Data items:
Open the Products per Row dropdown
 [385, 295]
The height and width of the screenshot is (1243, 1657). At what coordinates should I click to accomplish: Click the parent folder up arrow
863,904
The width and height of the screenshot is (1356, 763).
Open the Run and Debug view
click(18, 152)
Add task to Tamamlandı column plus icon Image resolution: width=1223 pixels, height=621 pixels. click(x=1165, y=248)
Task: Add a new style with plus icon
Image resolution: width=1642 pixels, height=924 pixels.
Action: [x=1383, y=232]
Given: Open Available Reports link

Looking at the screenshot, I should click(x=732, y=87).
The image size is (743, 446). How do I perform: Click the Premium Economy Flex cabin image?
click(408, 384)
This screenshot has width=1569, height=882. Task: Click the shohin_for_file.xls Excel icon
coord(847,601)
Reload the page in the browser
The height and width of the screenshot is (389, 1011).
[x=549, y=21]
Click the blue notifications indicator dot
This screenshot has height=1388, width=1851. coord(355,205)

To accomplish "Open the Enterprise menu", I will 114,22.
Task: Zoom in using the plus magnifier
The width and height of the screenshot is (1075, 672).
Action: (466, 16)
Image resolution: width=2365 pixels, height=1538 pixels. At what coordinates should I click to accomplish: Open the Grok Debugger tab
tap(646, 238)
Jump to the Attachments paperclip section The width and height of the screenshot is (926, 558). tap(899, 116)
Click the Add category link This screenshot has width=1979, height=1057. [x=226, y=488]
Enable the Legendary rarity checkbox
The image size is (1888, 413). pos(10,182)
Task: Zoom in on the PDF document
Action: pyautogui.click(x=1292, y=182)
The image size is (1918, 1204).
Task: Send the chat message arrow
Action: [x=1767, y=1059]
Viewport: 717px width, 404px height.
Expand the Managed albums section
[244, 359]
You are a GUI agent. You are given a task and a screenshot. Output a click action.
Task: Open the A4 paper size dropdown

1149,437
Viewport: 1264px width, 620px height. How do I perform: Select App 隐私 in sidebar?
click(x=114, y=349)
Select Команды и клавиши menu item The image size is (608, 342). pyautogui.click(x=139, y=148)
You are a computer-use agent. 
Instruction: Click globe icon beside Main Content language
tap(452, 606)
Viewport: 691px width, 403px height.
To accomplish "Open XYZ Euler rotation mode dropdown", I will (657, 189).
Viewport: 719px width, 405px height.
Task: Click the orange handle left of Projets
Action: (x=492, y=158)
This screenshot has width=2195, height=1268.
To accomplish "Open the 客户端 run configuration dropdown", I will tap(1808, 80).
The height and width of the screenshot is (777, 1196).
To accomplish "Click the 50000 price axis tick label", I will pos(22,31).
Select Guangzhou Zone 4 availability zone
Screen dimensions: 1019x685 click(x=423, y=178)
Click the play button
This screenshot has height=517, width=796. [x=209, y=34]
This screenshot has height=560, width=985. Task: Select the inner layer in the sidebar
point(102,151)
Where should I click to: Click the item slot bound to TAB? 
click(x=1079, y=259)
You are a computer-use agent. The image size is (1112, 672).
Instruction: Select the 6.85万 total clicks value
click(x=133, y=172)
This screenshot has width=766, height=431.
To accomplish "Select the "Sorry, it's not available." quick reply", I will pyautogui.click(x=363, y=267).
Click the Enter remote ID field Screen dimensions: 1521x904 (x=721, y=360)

Work order: Up to and including the line with "Add task to", repeat the entries exactly, beginning at their first line.

Result of this task:
Open the Products per Row dropdown
 [385, 295]
The height and width of the screenshot is (1243, 1657). At what coordinates should I click to accomplish: Click the parent folder up arrow
863,904
The width and height of the screenshot is (1356, 763).
Open the Run and Debug view
click(18, 152)
Add task to Tamamlandı column plus icon Image resolution: width=1223 pixels, height=621 pixels. click(x=1165, y=248)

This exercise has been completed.